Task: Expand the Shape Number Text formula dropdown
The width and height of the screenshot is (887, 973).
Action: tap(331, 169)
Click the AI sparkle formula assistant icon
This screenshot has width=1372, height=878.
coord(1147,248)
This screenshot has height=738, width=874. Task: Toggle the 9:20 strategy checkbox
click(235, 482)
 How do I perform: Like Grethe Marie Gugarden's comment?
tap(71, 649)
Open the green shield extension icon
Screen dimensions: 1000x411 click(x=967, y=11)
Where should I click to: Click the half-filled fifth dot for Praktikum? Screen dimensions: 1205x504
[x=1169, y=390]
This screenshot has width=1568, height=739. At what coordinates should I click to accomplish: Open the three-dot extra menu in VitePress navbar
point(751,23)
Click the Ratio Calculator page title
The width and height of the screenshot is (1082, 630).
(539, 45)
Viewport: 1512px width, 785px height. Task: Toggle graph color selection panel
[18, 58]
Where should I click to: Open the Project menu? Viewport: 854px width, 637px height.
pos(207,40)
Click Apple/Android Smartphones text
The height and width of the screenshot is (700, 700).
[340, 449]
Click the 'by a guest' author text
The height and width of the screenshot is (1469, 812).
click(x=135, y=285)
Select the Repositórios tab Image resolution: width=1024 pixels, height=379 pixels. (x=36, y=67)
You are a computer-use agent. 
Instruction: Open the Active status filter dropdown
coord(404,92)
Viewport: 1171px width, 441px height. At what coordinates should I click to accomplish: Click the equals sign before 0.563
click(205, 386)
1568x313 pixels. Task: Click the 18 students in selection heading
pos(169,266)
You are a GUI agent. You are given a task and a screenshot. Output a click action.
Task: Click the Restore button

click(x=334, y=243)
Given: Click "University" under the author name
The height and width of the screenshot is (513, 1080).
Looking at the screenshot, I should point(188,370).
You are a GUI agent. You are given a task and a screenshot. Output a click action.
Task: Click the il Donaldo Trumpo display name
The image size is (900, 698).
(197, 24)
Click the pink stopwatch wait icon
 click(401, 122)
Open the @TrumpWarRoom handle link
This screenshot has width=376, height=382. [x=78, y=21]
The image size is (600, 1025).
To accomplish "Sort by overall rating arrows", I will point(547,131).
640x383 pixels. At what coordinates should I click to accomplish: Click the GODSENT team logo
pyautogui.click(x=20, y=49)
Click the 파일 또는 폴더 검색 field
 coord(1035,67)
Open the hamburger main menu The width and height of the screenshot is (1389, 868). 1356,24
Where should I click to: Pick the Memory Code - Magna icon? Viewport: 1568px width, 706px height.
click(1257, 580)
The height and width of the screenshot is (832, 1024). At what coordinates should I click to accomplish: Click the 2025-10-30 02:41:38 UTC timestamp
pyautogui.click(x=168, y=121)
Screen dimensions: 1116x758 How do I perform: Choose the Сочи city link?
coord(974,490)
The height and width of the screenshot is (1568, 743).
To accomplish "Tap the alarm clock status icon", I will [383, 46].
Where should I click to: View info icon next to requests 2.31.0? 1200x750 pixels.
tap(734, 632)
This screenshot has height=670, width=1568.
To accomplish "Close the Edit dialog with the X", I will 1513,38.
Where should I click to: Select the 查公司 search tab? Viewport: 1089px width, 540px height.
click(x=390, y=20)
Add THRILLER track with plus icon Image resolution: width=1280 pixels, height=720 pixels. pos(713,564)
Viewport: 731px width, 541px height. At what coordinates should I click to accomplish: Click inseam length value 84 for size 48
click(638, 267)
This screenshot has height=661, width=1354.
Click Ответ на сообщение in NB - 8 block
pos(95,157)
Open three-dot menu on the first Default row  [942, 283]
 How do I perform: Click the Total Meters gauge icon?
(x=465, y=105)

■ Work to complete
For this exercise, the records above must be returned exactly.

■ Answer space
Task: Expand the Shape Number Text formula dropdown
The width and height of the screenshot is (887, 973).
Action: tap(331, 169)
Click the AI sparkle formula assistant icon
This screenshot has width=1372, height=878.
coord(1147,248)
This screenshot has height=738, width=874. Task: Toggle the 9:20 strategy checkbox
click(235, 482)
 How do I perform: Like Grethe Marie Gugarden's comment?
tap(71, 649)
Open the green shield extension icon
Screen dimensions: 1000x411 click(x=967, y=11)
Where should I click to: Click the half-filled fifth dot for Praktikum? Screen dimensions: 1205x504
[x=1169, y=390]
This screenshot has width=1568, height=739. At what coordinates should I click to accomplish: Open the three-dot extra menu in VitePress navbar
point(751,23)
Click the Ratio Calculator page title
The width and height of the screenshot is (1082, 630).
(539, 45)
Viewport: 1512px width, 785px height. Task: Toggle graph color selection panel
[18, 58]
Where should I click to: Open the Project menu? Viewport: 854px width, 637px height.
pos(207,40)
Click Apple/Android Smartphones text
The height and width of the screenshot is (700, 700).
[340, 449]
Click the 'by a guest' author text
The height and width of the screenshot is (1469, 812).
click(x=135, y=285)
Select the Repositórios tab Image resolution: width=1024 pixels, height=379 pixels. (x=36, y=67)
You are a computer-use agent. 
Instruction: Open the Active status filter dropdown
coord(404,92)
Viewport: 1171px width, 441px height. At what coordinates should I click to accomplish: Click the equals sign before 0.563
click(205, 386)
1568x313 pixels. Task: Click the 18 students in selection heading
pos(169,266)
You are a GUI agent. You are given a task and a screenshot. Output a click action.
Task: Click the Restore button

click(x=334, y=243)
Given: Click "University" under the author name
The height and width of the screenshot is (513, 1080).
Looking at the screenshot, I should point(188,370).
You are a GUI agent. You are given a task and a screenshot. Output a click action.
Task: Click the il Donaldo Trumpo display name
The image size is (900, 698).
(197, 24)
Click the pink stopwatch wait icon
 click(401, 122)
Open the @TrumpWarRoom handle link
This screenshot has width=376, height=382. [x=78, y=21]
The image size is (600, 1025).
To accomplish "Sort by overall rating arrows", I will point(547,131).
640x383 pixels. At what coordinates should I click to accomplish: Click the GODSENT team logo
pyautogui.click(x=20, y=49)
Click the 파일 또는 폴더 검색 field
 coord(1035,67)
Open the hamburger main menu The width and height of the screenshot is (1389, 868). 1356,24
Where should I click to: Pick the Memory Code - Magna icon? Viewport: 1568px width, 706px height.
click(1257, 580)
The height and width of the screenshot is (832, 1024). At what coordinates should I click to accomplish: Click the 2025-10-30 02:41:38 UTC timestamp
pyautogui.click(x=168, y=121)
Screen dimensions: 1116x758 How do I perform: Choose the Сочи city link?
coord(974,490)
The height and width of the screenshot is (1568, 743).
To accomplish "Tap the alarm clock status icon", I will [383, 46].
Where should I click to: View info icon next to requests 2.31.0? 1200x750 pixels.
tap(734, 632)
This screenshot has height=670, width=1568.
To accomplish "Close the Edit dialog with the X", I will 1513,38.
Where should I click to: Select the 查公司 search tab? Viewport: 1089px width, 540px height.
click(x=390, y=20)
Add THRILLER track with plus icon Image resolution: width=1280 pixels, height=720 pixels. pos(713,564)
Viewport: 731px width, 541px height. At what coordinates should I click to accomplish: Click inseam length value 84 for size 48
click(638, 267)
This screenshot has height=661, width=1354.
Click Ответ на сообщение in NB - 8 block
pos(95,157)
Open three-dot menu on the first Default row  [942, 283]
 How do I perform: Click the Total Meters gauge icon?
(x=465, y=105)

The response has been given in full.